Part 3 of 3: Watch for signs of depression

  1. Look for any significant change in behavior. Some signs of depression include anger at minor problems, or frequent sadness, irritability, and changes in sleep habits, such as sleeping too much or having trouble sleeping.
    • Your friend will look like a different person, even after a period of time when they should have completely "overcame" the rejection.
    • You will notice a lack of interest in everything they used to love.
  2. Awareness of the increase in thought of death. If the person starts talking about death or passing, listen carefully. Sayings like "I should say goodbye to life, too", or "Why can't I end everything and make people less suffering" can be a sign of suicidal thoughts, even if it was said softly.
    • If you believe the person is in danger of harming yourself (or others), talk to them directly about the issue. Ask them, "Are you trying to harm yourself?" They may deny it, but will greatly appreciate the opportunity to share.
    • If you feel that your friend is in danger or is in a crisis, you should call 112 for emergency assistance.
    • Encourage them to seek help. If the person has clinical depression, they will not be able to recover without treatment. Talk to them about everything you see, and explain why you are worried about them.
    • Let them know that you are willing to help them make an appointment, or attend a support group.
    • Remember, you cannot force the person to seek help. If they don't want treatment yet, let them know that you will always be there to help when they are ready.
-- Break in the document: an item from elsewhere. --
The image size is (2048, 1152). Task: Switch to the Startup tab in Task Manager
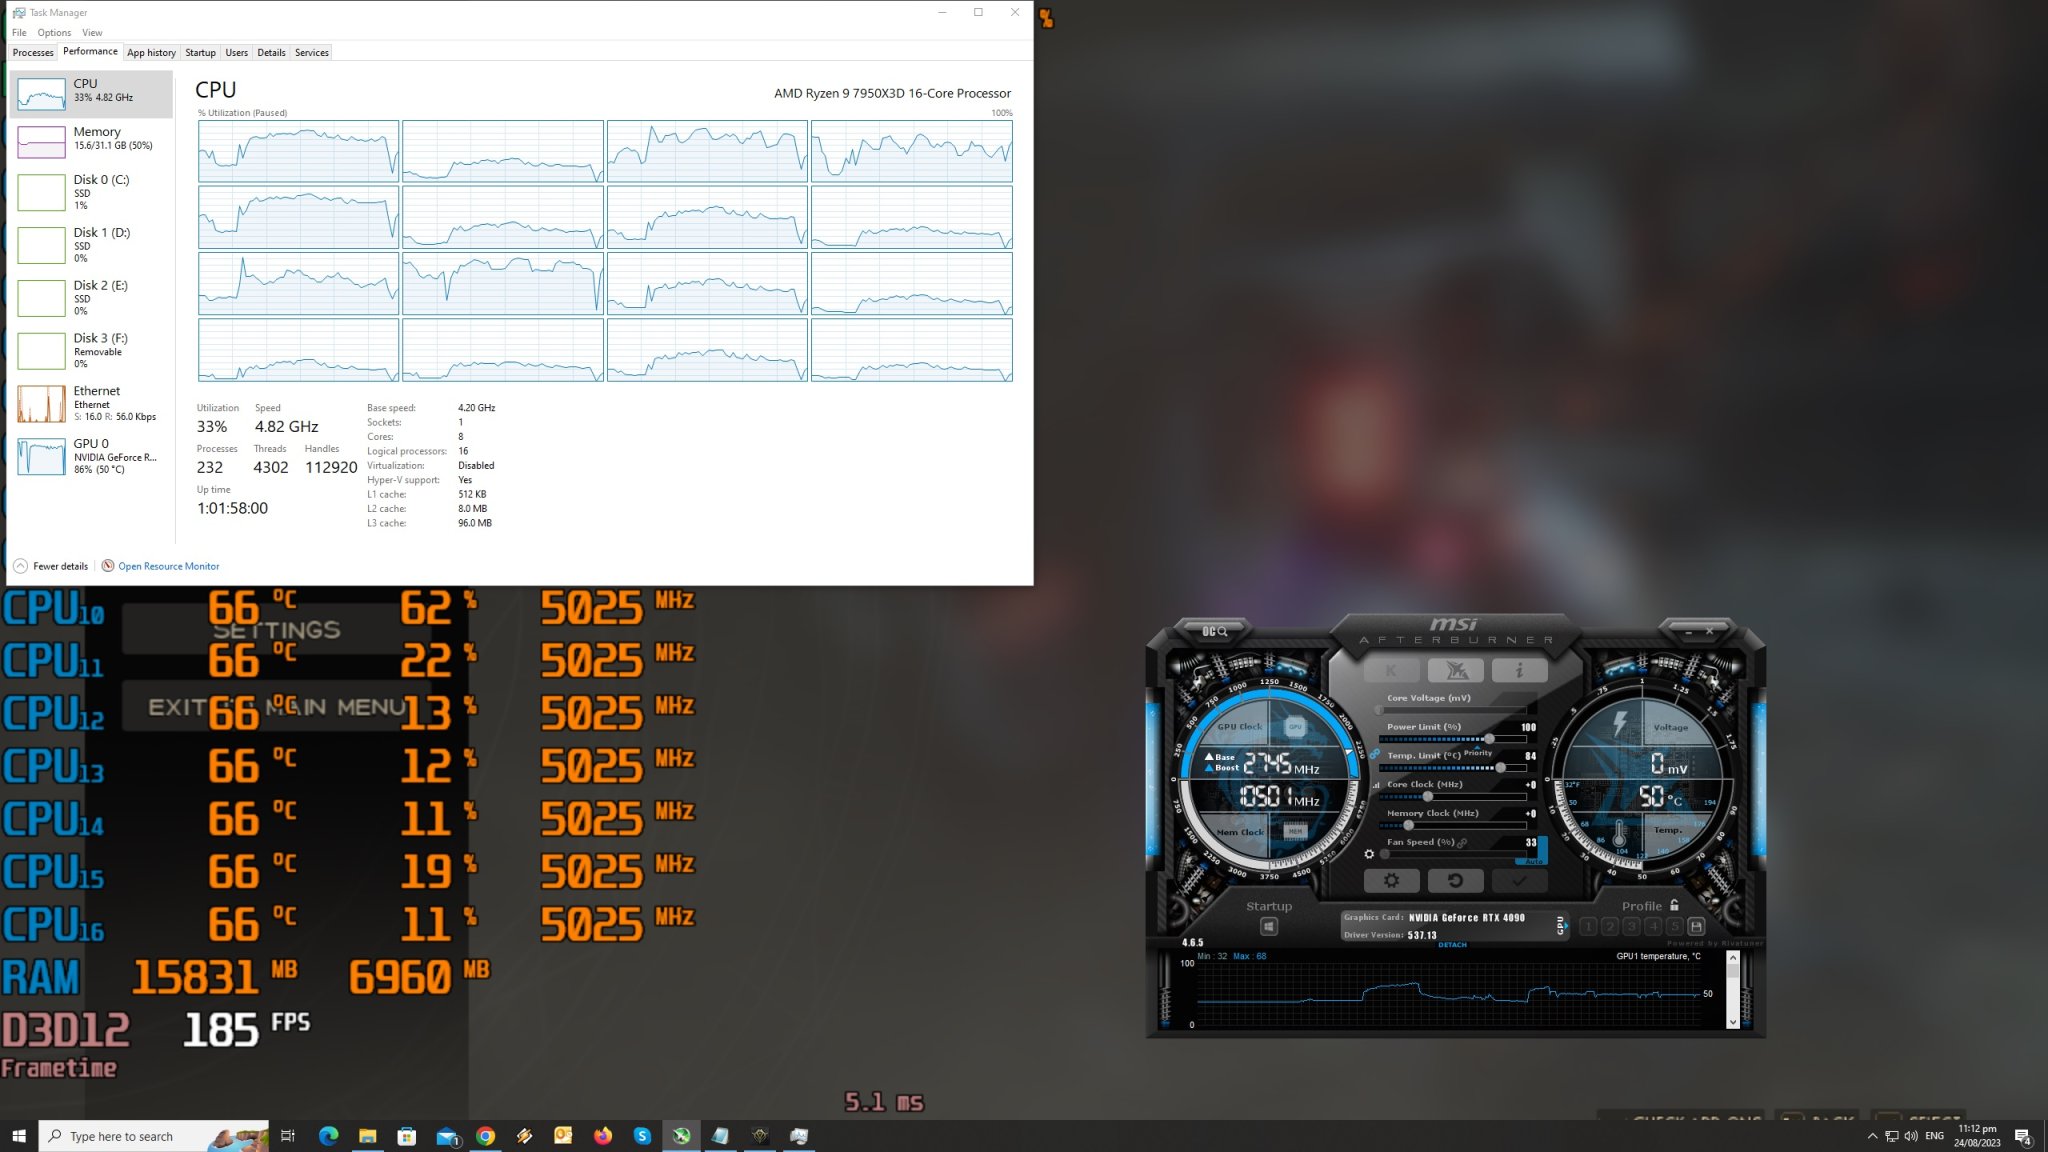(x=200, y=52)
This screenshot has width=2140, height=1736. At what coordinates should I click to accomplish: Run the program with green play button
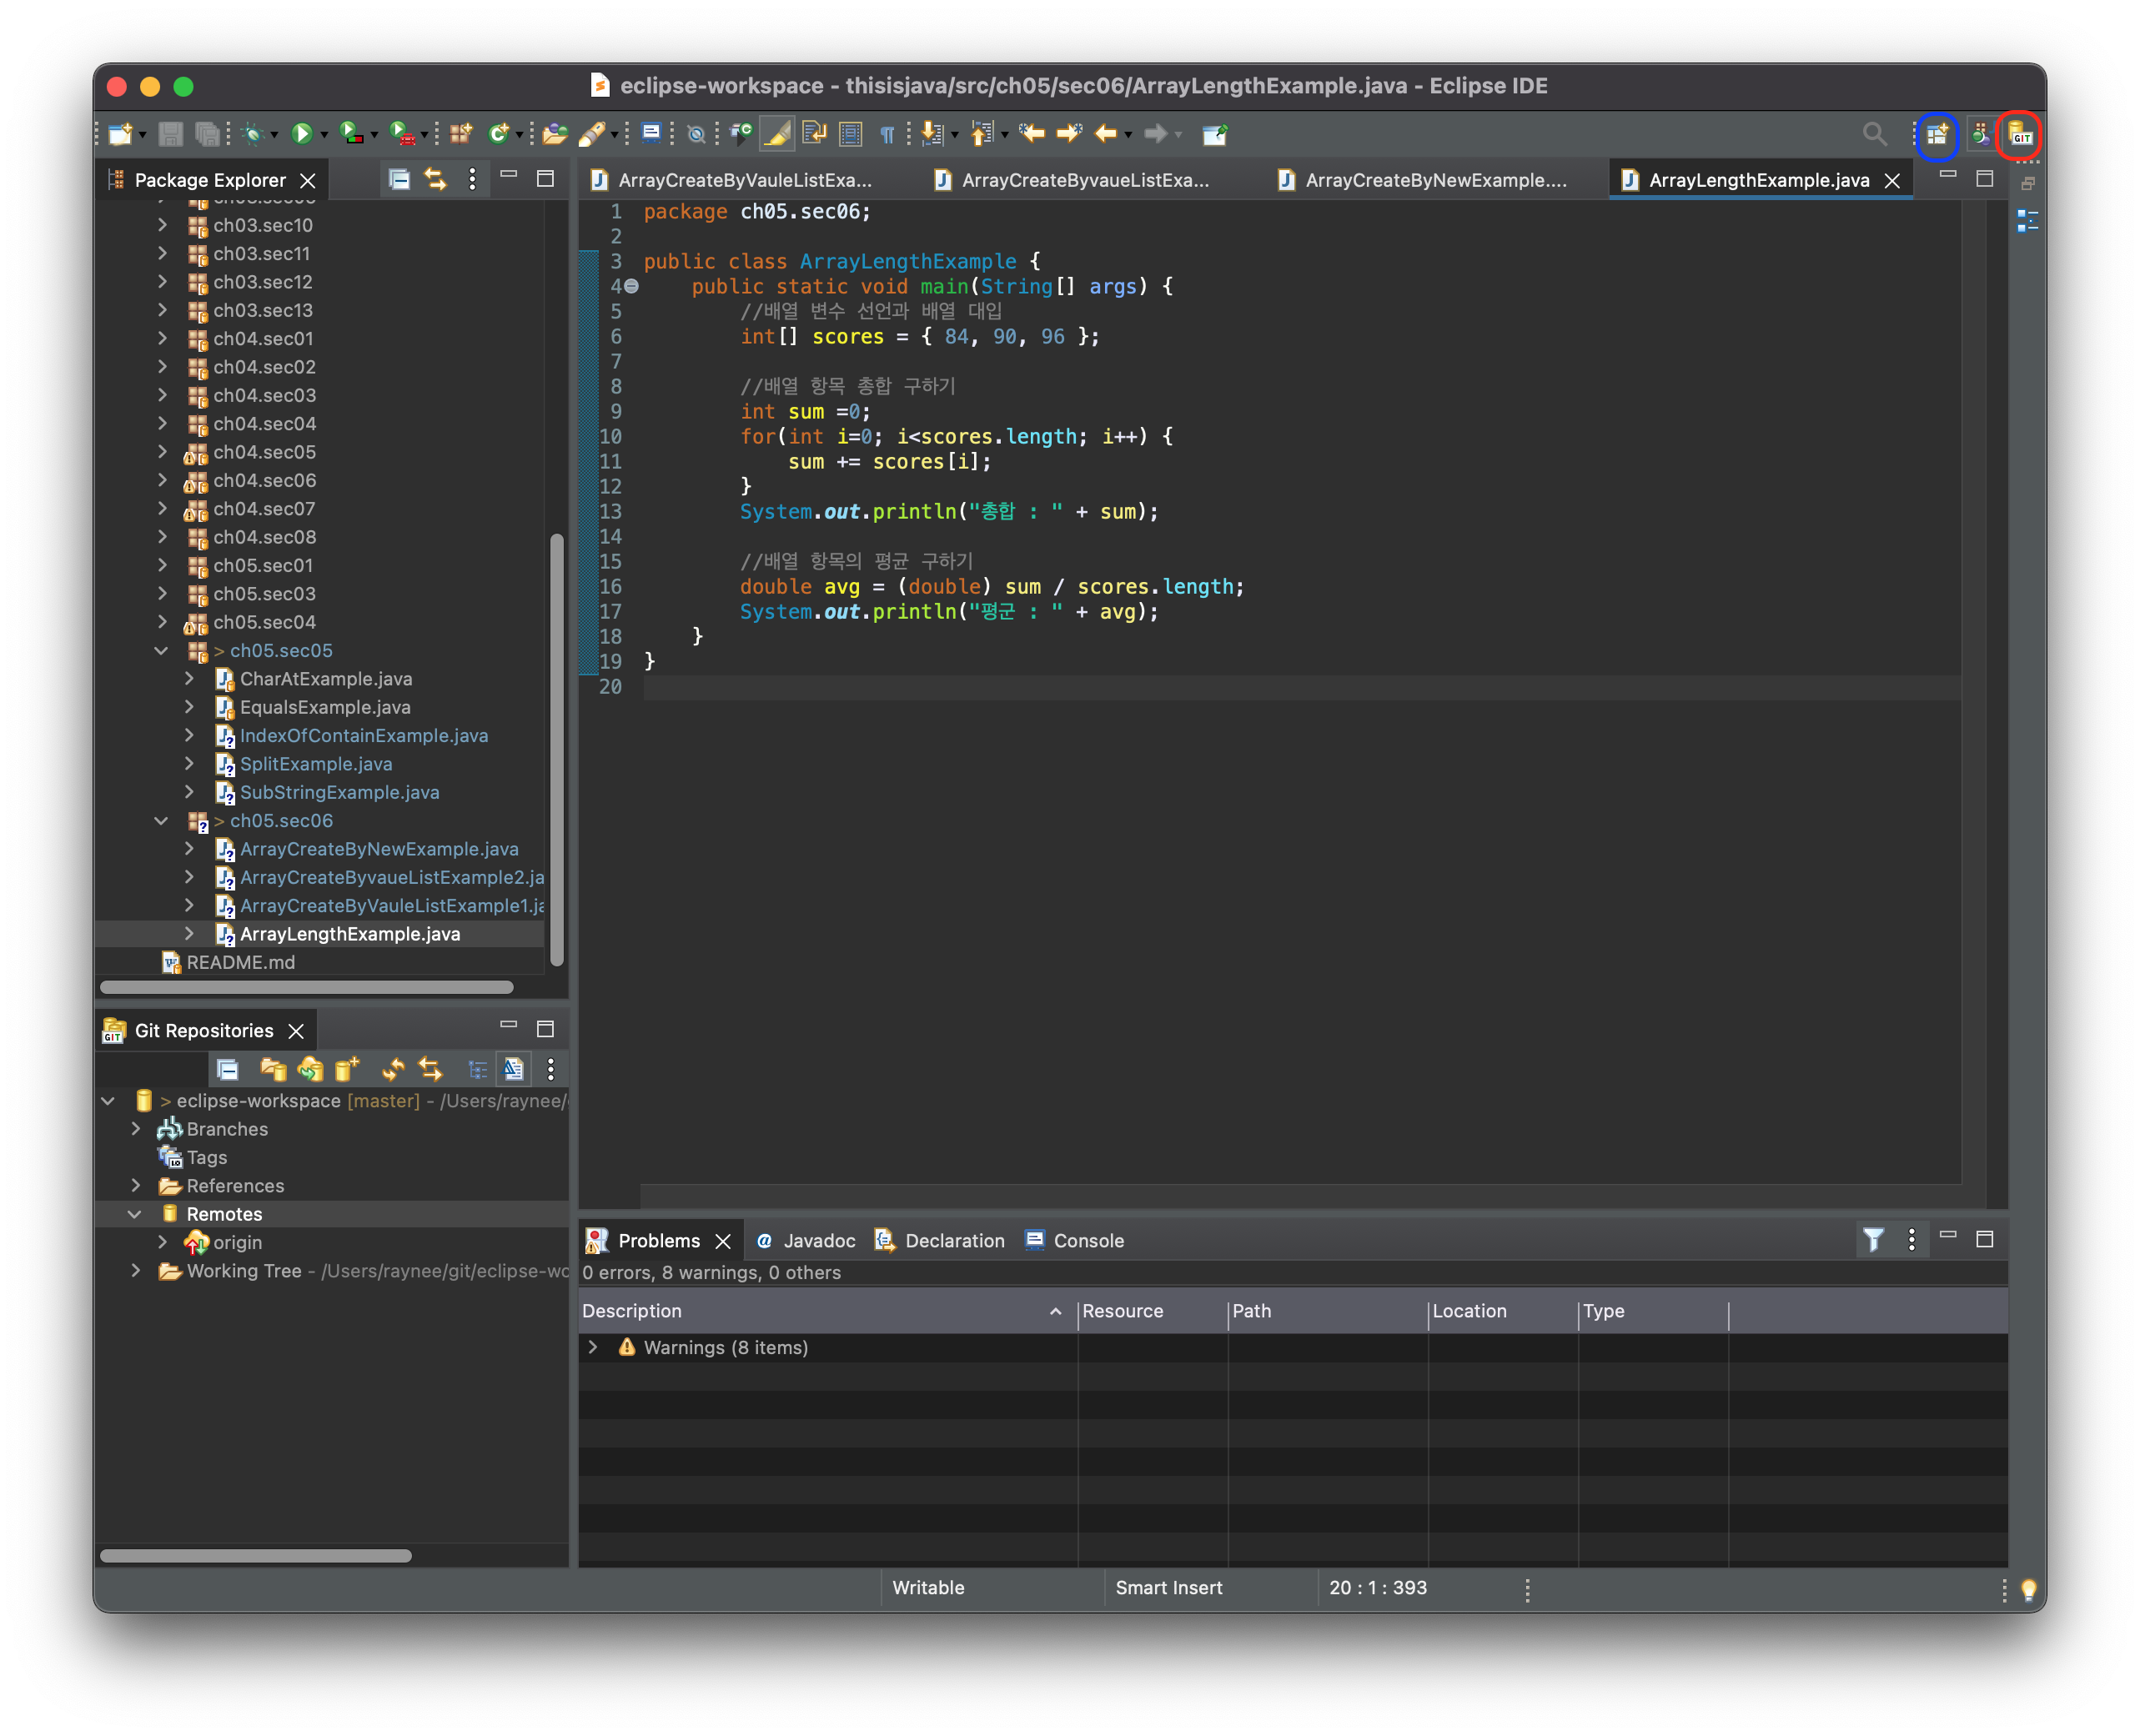(301, 133)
  3. Pay attention to suicide warning signs. The warning sign is usually only recognized when you look back, but it is very common. If your friend is suffering from untreatable depression after experiencing rejection, they risk suicide. When you notice a significant increase in the following signs, you should talk to a specialist or medical consultant immediately. In an emergency, you can call 112. Some warning signs include:
    • Look for ways to kill yourself, such as storing medicine (to take an overdose) or storing sharp objects.
    • Increase your use of drugs or alcohol.
    • Give away all your belongings, or go through with all the work when there's no good reason.
    • Say goodbye to everyone as if you won't be seeing each other again.
    • Take action that is dangerous or self-destructive.
    • Show signs of change in temperament, agitation or serious anxiety, especially with a few of the signs listed above.